From Captain Nathan Strong
Blooming Grove Orange County [N.Y.]
March 30th 1779
May it Please Your Execellency.
I beg Leave without offence to Represent to Your Honour my Present Circumstances.
I Have the Honour to wair a Captains Commission In the Service of the United States in the 4th New York Regt Since November 1776, and think I have Served them to the best of my Power and understanding and without Contempt.1
But Sensible that Your Execellency will Not Incest on any officer Continuing in the Service whoes Circumstances will Not Admit, I hope with the Following Reasons to obtain Liberty to Resign.
Near the Close of the Last Campain I was Taken with A Sevear fit of Sickness which Confind me to my bed for Some months. and have Know but Jest Got about again. which has Left me so week and my Constitution So much brok that I think myself Not fit for a Campain. and have been Advised by Severel Ficisions Not to undertake.

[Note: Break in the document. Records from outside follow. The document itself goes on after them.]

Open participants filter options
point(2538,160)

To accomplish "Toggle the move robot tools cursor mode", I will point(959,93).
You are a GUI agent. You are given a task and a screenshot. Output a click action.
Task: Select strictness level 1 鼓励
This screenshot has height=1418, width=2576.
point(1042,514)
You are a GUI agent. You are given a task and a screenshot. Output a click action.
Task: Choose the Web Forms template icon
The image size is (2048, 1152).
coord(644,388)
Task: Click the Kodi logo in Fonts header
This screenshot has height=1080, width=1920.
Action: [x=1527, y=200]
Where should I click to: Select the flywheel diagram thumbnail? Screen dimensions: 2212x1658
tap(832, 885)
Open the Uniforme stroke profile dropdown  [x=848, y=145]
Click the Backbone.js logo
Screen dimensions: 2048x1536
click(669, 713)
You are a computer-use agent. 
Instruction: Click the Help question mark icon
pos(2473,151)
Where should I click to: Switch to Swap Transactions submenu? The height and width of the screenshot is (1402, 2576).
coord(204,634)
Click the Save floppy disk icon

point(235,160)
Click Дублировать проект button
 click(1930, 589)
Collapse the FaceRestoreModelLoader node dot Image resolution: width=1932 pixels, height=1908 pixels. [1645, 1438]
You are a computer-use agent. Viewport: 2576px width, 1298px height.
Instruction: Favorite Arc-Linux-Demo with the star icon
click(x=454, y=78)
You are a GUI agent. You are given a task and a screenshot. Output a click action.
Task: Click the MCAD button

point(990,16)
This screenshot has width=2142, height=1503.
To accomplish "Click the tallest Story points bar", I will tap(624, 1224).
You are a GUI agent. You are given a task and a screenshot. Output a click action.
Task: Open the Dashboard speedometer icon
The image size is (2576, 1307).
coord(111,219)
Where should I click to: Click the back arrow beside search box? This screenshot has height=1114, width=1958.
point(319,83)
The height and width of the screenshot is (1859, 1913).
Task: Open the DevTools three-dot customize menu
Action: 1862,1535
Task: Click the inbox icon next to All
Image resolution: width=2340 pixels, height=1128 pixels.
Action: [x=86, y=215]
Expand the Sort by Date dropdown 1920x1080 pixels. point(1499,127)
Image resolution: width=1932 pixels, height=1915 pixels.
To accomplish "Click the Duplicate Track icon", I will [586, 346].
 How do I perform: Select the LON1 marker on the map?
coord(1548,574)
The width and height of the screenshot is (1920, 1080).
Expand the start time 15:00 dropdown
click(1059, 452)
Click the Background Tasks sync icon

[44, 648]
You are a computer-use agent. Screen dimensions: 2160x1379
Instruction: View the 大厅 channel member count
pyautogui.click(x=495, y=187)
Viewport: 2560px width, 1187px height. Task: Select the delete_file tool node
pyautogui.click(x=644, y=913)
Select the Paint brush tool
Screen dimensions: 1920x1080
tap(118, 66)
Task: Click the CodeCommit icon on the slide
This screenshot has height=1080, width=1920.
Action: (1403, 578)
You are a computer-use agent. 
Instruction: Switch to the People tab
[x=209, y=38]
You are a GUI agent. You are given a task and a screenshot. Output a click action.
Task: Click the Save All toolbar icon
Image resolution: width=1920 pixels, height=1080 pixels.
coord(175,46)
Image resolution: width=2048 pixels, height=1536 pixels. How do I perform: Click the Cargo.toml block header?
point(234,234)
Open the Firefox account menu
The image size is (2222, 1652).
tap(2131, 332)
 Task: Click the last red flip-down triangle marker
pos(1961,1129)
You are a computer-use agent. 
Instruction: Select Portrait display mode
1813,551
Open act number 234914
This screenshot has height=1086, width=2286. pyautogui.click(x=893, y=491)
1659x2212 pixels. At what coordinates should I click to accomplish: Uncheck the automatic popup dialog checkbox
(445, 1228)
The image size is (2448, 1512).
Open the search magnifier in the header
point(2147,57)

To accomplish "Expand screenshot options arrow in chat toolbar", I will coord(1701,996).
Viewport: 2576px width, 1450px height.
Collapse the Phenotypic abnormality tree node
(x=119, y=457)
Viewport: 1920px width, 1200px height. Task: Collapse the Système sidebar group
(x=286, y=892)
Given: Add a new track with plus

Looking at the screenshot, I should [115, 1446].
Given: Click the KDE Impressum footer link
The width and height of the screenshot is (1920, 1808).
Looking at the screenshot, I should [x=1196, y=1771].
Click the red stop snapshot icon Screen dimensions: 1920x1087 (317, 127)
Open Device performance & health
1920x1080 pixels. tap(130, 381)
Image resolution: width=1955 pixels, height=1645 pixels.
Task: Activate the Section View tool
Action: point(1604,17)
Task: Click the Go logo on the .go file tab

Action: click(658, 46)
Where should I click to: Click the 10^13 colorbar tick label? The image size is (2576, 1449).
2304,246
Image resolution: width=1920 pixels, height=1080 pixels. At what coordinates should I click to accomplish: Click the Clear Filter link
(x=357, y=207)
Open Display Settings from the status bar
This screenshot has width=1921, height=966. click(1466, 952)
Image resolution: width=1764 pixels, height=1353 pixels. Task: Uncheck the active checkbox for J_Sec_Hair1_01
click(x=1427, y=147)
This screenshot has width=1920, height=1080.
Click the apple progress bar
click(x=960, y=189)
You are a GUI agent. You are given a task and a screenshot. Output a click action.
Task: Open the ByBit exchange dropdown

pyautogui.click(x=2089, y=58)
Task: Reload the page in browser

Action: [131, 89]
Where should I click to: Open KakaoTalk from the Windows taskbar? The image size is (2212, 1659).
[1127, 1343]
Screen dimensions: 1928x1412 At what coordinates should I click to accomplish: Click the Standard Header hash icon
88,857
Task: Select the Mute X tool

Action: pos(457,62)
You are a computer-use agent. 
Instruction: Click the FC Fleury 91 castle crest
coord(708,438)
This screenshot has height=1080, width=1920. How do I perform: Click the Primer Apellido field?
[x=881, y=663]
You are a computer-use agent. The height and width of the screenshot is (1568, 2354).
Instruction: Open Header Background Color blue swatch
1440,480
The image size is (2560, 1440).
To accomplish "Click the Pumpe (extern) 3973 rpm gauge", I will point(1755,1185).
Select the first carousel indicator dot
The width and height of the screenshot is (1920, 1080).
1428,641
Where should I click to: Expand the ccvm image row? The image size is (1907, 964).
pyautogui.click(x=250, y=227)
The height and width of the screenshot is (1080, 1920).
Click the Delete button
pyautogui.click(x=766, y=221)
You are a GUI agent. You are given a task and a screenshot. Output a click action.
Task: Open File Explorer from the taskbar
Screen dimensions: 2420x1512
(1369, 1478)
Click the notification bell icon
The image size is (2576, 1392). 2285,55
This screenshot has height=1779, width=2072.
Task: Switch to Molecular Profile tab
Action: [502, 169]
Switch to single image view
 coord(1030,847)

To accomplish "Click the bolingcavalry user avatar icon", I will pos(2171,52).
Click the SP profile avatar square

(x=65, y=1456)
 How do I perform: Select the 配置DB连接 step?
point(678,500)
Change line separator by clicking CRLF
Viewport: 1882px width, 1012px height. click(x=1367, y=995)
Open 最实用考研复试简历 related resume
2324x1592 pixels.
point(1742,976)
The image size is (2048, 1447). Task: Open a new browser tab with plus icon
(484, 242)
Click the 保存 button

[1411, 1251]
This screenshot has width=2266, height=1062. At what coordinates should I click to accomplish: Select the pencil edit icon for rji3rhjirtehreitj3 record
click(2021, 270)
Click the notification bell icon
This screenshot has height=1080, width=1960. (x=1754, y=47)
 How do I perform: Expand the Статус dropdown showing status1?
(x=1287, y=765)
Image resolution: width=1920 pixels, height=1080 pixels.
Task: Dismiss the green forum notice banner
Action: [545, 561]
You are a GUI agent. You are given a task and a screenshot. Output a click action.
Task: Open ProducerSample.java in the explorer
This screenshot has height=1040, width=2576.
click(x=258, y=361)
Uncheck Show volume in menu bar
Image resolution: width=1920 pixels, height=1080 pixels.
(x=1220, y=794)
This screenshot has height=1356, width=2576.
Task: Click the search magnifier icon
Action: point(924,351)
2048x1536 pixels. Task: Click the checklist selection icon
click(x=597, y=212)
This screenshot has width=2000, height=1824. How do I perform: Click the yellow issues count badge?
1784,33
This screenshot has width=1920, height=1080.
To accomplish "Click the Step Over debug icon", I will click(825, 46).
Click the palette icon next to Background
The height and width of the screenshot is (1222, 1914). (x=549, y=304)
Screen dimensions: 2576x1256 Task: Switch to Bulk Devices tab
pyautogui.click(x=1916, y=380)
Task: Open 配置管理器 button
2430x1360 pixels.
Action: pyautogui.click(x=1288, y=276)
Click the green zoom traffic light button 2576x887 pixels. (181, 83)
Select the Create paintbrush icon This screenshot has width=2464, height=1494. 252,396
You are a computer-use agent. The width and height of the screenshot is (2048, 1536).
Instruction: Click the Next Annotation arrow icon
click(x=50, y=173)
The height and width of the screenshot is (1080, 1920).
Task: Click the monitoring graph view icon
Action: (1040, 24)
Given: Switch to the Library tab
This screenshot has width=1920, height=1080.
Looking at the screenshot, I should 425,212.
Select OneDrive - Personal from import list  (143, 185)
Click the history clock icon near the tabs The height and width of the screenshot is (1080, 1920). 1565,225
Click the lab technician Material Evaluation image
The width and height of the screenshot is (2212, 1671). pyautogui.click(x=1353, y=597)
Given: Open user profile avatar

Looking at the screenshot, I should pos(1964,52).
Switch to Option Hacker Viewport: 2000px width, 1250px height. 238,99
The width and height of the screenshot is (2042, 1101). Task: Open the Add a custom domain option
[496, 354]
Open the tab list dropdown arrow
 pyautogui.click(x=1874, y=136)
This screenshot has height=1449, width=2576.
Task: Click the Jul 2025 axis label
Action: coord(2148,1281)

These together with the Death of my Brother who was Murdered in his own Hous by the Torys and the Circumstances of his Family who has No one to take Care of them.2 but myself and a Large Family of my own & No way to mantain them but by my Pay. Has Determined me to Quit the Service If I Can have that Liberty.
I thearfore beg your Execellency to Take these matters into your Consideration and Grant me Liberty to Resign my Commission.
I am Sorry to troble Your Execey with these matters but being unfit for Service I am Loath to take the Publicks mony for No Services.
I[f] your Execellency Cold see fit to Take these into Consideration and Send me an Answer by the barer I shall be in Duty Ever bound to Serve.3 Your Excely Most Obedt & Very Hume Servant
Nat. Strong Capt. 4th New York Regt
1. Before becoming a captain in the 4th New York Regiment on 21 Nov. 1776, Nathan Strong had been commissioned an ensign on 19 Sept. 1775 in the Blooming Grove minuteman company of Orange County, New York. He apparently then served as a lieutenant in the Orange County militia from February 1776 until obtaining his captaincy in Continental army. Strong retired from the army in April 1779.
2. For details on the killing of Orange County militia major Nathaniel Strong at his home by Claudius Smith and comrades in the early morning of 6 Oct. 1778, see Hastings and Holden, Clinton Papers description begins Hugh Hastings and J. A. Holden, eds. Public Papers of George Clinton, First Governor of New York, 1777–1795, 1801–1804. 10 vols. 1899–1914. Reprint. New York, 1973. description ends , 4:145–49, and the Pennsylvania Evening Post (Philadelphia), 26 Oct. 1778. For Smith’s capture, imprisonment, and subsequent hanging on 22 Jan. 1779, see the New-Hampshire Patriot and State Gazette (Concord), 2 April 1846; see also Eager, Orange County description begins Sam’l W. Eager. An Outline History of Orange County . . .. Newburgh, N.Y., 1846-47. description ends , 550–64.
3. GW’s secretary Robert Hanson Harrison replied to Strong from Middlebrook on 6 April. The draft reads: “I received your Letter of the 30th Ulto addressed to His Excellency, the Commander in Chief. You appear by the arrangement of the Officers in the New York line to stand as a Supernumerary. This circumstance dispenses with your future service in the Army and renders a resignation unnecessary; and it is preferable to one, as you will be entitled to the emoluments allowed to Supernumeraries—which, from the Memorandum on the arrangement, you seem well to deserve” (DLC:GW).